**Work task A:** According to the post below about Sloss Furnaces, on what date did Sloss open the gates of his furnace company?
**Work task B:** List every investigator group or television program that the post below about Sloss Furnaces says has already investigated the site.
**Work task C:** Write a continuation of the post below about Sloss Furnaces, beginning immediately after its final sentence.

**Excerpt provided:**
--*--

SPI and PSNO Take on Sloss Furnaces
Author Doyle Goss
Friday - June 5, 2015 8:19 pm
SPI and PSNO Take on Sloss Furnaces
Southern Paranormal is proud to announce that our good friends in Paranormal Research will be joining us on our upcoming Sloss Furnace investigation! Southern Paranormal and Paranormal Society of New Orleans will be teaming up in this major investigation! Welcome Aboard!

Sloss has been investigated by the best of the best including Ghost Adventures, Ghost Hunters and the Tennessee Wraith Chasers of Ghost Asylum, just to name a few! Now We get our chance with the entire location to ourselves!
A little background on Sloss:
On the outskirts of Birmingham, AL sits Sloss Furnaces. James Withers Sloss started construction on the Sloss Furnaces in 1881, just 10 years after the city's founding. This entrepreneur quickly capitalized on Birmingham's fortunate location and the enormous amount of cheap labor available in the form of freed slaves. To cement Sloss' place in this financial bonanza, he used his wealth and political influence to become the first president of the newly merged Nashville and Decatur Railway Company. His first priority was to expand their railway lines down to Birmingham, thereby securing the exportation of steel made at Sloss Furnaces.

Daily Dangers and Deaths
Sloss opened the gates of his eponymous furnace company on April 18, 1882, employing hundreds of men from the surrounding area. The positions at Sloss were highly dangerous, but also highly sought-after as working with the blast furnaces was fairly advanced at that time. No government agency protected the rights of workers; 12-hour days were the norm and pay often came in the form of scripts only good at the company store.

--*--

**Recorded data:**

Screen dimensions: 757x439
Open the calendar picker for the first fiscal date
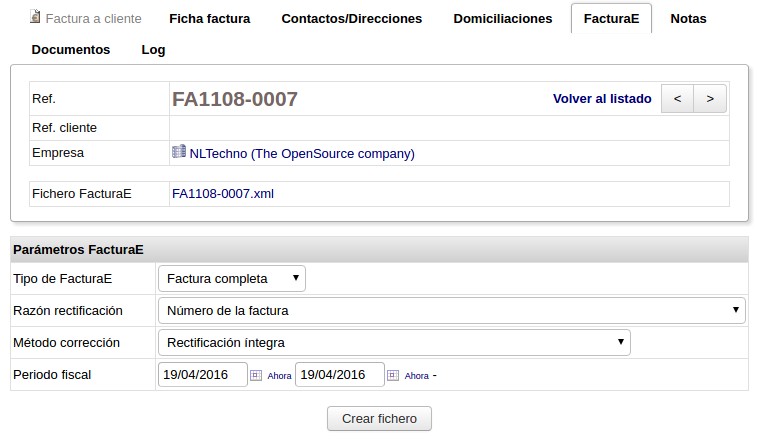pos(255,376)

--*--

**Output A:** April 18, 1882

**Output B:** Ghost Adventures, Ghost Hunters, and the Tennessee Wraith Chasers of Ghost Asylum

**Output C:**
While pay was low and hours ran high, industrial accidents were what workers feared most. Some men fell into the molten steel and incinerated, while others fell victim to the silent poisoning of carbon monoxide or the volatile bursts from steam pipes. Every inch of Sloss Furnaces held danger for the workers who toiled there -- from the catwalk to the tunnel, the furnaces to the wheel -- every precarious step could have been, and often was, their last.

Perhaps the most ghastly death is one that befell a worker on his lunch break. Sitting near one of the large flywheels used to power the huge scalding boilers, he leaned a little too close and the wheel caught his clothing, slowly dragging him into the gears. Witnesses at the time shuttered; each time the wheel went around, there was a little less of their friend.

Paranormal Activity Reported
On September 9, 1887, Richard Jowers was working at Furnace Number One. Standing near the top of the furnace, he slipped, and he and the heavy bell he had been preparing to melt tumbled into the molten steel below. There was nothing anyone could do to help, and they stood helplessly by as Jowers was incinerated. It is rumored they were able to remove his head and several bones before his remains were lost completely.

At night, this old building, now a national landmark, still echoes with noises from its perilous past. Screams are heard, apparitions are seen, and on the second floor of the Blower Building, there's the sinister presence known as "Slag," an overly cruel foreman who can still be heard belittling his crew.

The Magic City was built on the backs of ordinary men and a great many of them toiled and died at Sloss Furnaces. Perhaps they haunt the grounds so the city does not forget their gruesome sacrifice.

There have been more than 100 reports of suspected paranormal activity at Sloss Furnaces recorded in Birmingham Police records. From minor incidents such as steam whistles apparently blowing by themselves, to major sightings and the rare physical assault.

In the year 2000, Sloss was studied once again by the Paranormal Team of Fox's Scariest Places who concluded that it was one of the highest ratets of unnatural energy they had encountered.

In early 2002, a skeptical investigative team from CBS Affiliate WJTV investigated the site--they left frazzled and convinced that Sloss was haunted capturing amazing footage that can been seen on their site.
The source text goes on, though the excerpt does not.